I have two objective functions as follows.

{\min}\underset{f_{c,u}}{\max}\hspace{1mm}({\bf d-s},0)

and

{\min}\underset{f_{c,u}}{\max}\hspace{1mm}({\bf d-s})

Here, f_{c,u} are optimization variables where, c=1,2,\cdots,C and u=1,2,\cdots,U

\bf d is a known vector of size 1\times U

Is there a way to make them compatible with CVX?

What is `s`

?

help cvx/max

```
Disciplined convex/geometric programming information:
max is convex, log-log-convex, and nondecreasing in its first
two arguments. Thus when used in disciplined convex programs,
both arguments must be convex (or affine). In disciplined
geometric programs, both arguments must be log-convex/affine.
```

So if `s`

is a concave (or affine) function of `a`

and `f`

, then `max(d =s9a,f0,0)`

complies with the DCP rules, but it is a vector, not a scalar, so can not be used as in as an objective function.So what do you mean by this notation?

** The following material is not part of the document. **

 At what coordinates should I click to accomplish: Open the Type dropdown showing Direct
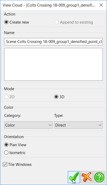point(78,125)
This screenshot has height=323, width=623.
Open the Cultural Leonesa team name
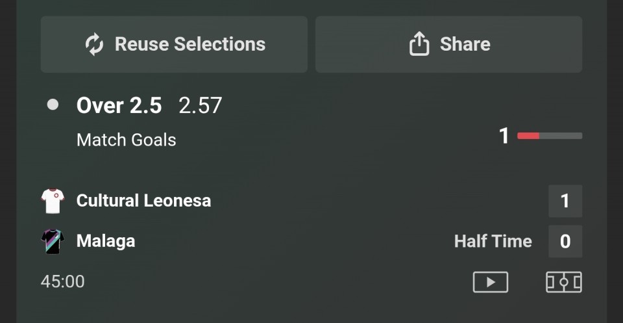pyautogui.click(x=143, y=200)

I have no idea what your 2nd objective function is supposed to mean. You can’t maximize and then minimize over the same thing.

Did you have a reason for selecting the category MIDCP?

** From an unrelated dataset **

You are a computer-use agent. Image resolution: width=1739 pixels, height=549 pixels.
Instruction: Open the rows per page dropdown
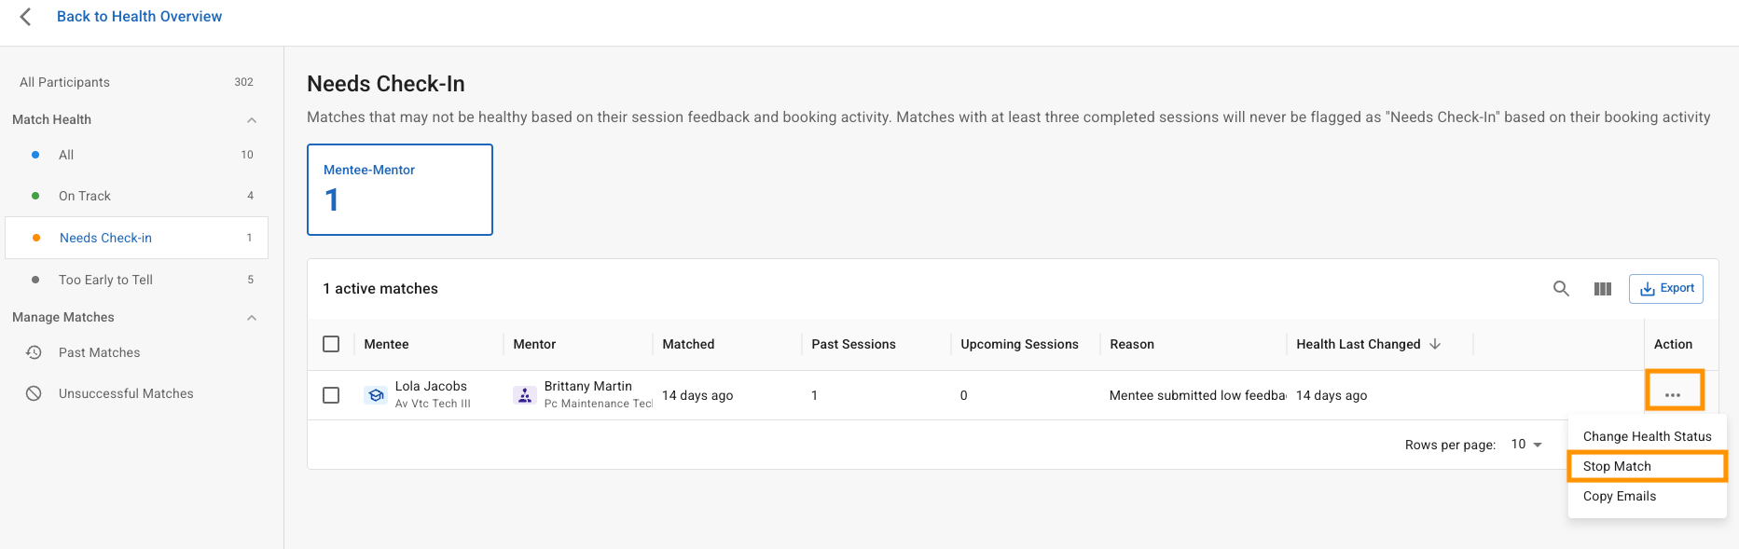point(1526,445)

@Mark_L_Stone, \bf s is vector, which is a function of the optimization variable.

```
s= sum(F.*R)
```

\bf R is a known matrix of size C\times U

\bf F is the matrix of same size that contains the optimization variables f_{c,u}

Where does `a`

enter into `s(a,f)`

?

Please write out your code explicitly, even if it doesn’t obey CVX’s rules. I still don’t know what the mathematical problem you wish to solve is.

@Mark_L_Stone, I have edited my question. Now, I have removed the variables a. I want to generate the matrix \bf F such that the objective is met. The supply vector \bf s should be as close as possible to demand vector \bf d.

Is this what you want?

```
minimize(max(max(d-s,0)))
minimize(max(d-s))
```

@Mark_L_Stone, Exactly this is what I want!